Estas investigaciones no sólo son interesantes por el hecho de aportar al aloe vera unas propiedades que van allá del uso cosmético sino que plantean una oportunidad para los agricultores y distribuidores ya que se puede ampliar su radio de comercialización dado que el producto es menos vulnerable y su perdurabilidad será mayor.

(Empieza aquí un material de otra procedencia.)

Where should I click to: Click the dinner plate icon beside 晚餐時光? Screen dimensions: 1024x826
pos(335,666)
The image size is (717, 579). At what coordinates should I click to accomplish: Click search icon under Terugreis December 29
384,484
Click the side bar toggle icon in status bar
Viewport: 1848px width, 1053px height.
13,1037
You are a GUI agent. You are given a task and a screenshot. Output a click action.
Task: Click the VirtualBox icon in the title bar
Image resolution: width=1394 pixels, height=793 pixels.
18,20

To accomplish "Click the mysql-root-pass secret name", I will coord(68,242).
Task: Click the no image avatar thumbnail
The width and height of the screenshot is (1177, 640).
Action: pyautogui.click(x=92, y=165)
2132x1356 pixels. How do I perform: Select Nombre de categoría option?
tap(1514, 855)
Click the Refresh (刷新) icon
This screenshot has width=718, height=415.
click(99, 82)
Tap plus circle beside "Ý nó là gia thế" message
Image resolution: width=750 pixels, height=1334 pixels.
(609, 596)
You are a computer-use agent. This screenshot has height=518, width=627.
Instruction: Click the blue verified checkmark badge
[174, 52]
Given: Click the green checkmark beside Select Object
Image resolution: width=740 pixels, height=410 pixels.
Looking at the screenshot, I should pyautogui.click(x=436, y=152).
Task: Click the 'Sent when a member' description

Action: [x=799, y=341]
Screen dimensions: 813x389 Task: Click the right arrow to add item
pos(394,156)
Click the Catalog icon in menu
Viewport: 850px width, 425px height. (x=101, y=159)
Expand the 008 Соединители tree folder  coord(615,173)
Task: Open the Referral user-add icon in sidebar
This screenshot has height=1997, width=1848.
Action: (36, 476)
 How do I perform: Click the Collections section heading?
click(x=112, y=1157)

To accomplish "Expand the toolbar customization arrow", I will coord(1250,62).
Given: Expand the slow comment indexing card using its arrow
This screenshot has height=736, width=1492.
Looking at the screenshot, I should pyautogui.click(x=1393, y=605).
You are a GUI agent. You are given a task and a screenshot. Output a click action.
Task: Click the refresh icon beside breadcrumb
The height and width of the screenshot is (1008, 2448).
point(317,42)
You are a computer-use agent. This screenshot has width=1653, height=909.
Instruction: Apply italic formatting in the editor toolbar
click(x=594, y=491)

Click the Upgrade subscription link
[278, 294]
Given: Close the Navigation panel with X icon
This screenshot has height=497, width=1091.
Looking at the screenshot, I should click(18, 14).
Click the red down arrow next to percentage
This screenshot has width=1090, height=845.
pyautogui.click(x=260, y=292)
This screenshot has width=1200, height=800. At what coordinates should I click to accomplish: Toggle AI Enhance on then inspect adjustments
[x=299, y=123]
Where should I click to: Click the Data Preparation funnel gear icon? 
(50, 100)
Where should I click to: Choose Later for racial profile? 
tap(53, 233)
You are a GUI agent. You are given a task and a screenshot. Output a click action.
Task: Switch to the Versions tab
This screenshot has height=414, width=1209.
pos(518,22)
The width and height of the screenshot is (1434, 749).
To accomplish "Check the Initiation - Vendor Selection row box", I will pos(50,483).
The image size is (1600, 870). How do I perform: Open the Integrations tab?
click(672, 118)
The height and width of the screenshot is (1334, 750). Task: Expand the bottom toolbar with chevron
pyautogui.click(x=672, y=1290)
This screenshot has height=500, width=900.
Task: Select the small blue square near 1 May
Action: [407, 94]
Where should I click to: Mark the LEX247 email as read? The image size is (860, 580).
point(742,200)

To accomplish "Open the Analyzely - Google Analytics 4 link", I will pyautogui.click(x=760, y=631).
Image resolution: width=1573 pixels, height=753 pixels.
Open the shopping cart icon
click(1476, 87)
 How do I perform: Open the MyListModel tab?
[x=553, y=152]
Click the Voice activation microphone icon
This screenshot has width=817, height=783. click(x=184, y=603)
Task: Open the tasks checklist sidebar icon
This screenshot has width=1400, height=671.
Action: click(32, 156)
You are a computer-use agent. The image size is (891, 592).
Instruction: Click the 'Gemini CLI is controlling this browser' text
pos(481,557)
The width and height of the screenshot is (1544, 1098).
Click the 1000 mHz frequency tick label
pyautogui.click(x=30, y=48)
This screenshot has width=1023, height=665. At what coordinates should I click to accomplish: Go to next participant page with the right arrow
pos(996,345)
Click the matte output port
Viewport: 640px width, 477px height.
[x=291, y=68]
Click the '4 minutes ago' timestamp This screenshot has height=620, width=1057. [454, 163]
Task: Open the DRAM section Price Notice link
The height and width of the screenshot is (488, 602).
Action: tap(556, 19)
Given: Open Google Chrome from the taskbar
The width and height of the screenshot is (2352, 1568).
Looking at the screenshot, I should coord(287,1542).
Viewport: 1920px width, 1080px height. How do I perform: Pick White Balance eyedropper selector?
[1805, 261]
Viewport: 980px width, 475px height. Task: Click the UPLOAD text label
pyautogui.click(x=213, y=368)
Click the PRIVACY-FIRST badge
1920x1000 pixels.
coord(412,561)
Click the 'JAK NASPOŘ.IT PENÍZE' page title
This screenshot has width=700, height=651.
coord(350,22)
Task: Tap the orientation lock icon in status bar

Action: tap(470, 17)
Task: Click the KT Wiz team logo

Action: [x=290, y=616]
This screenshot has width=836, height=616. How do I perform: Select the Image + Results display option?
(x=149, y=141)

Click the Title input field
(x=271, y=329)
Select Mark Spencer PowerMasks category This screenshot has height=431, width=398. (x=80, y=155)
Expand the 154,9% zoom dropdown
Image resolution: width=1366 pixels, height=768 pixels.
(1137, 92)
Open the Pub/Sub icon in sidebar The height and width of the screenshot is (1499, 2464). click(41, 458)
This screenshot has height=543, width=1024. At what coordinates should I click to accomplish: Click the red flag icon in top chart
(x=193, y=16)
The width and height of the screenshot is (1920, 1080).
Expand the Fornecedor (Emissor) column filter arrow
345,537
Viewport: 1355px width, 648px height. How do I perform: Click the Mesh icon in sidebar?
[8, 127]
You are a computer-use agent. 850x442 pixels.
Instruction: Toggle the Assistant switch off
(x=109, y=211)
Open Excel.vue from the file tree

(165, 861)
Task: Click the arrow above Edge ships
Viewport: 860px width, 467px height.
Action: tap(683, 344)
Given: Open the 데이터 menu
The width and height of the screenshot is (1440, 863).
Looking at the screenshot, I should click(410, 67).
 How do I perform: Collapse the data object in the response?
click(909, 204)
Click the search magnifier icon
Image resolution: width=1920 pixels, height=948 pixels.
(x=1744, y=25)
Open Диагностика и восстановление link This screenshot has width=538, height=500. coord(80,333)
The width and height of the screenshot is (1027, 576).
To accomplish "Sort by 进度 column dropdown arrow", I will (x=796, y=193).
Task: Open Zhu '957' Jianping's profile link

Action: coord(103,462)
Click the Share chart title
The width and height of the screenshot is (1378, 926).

Además de aportarles el valor añadido de que es un producto natural que sustituye a los conservantes químicos.

El hecho es que existen diferentes estudios y de uno de ellos se extrae que la aplicación de gel de aloe vera “al 100% de pureza (diluido 1: 3 en agua destilada), además de mantener la calidad de la fruta, redujo el recuento de aerobios mesófilos, de mohos y levaduras en uva de mesa y cereza, atribuyendo dicha actividad a la presencia de compuestos activos que tienen un efecto en la germinación de los microorganismos”. Iguales resultados se han obtenido de un estudio realizado con mango al que recubren con una mezcla de quitosan, gel de aloe vera, extracto de canela y ajo evitando así “el desarrollo de la larva de la mosca”. Pero, además, “su aplicación en los cultivos permitiría aumentar la vida de anaquel hasta por 30 días, lo que significa que el mango no pierde sus propiedades naturales y se puede comercializar en lugares más alejados”.

De esta forma, se abre una posibilidad más para el aloe vera avalada científicamente.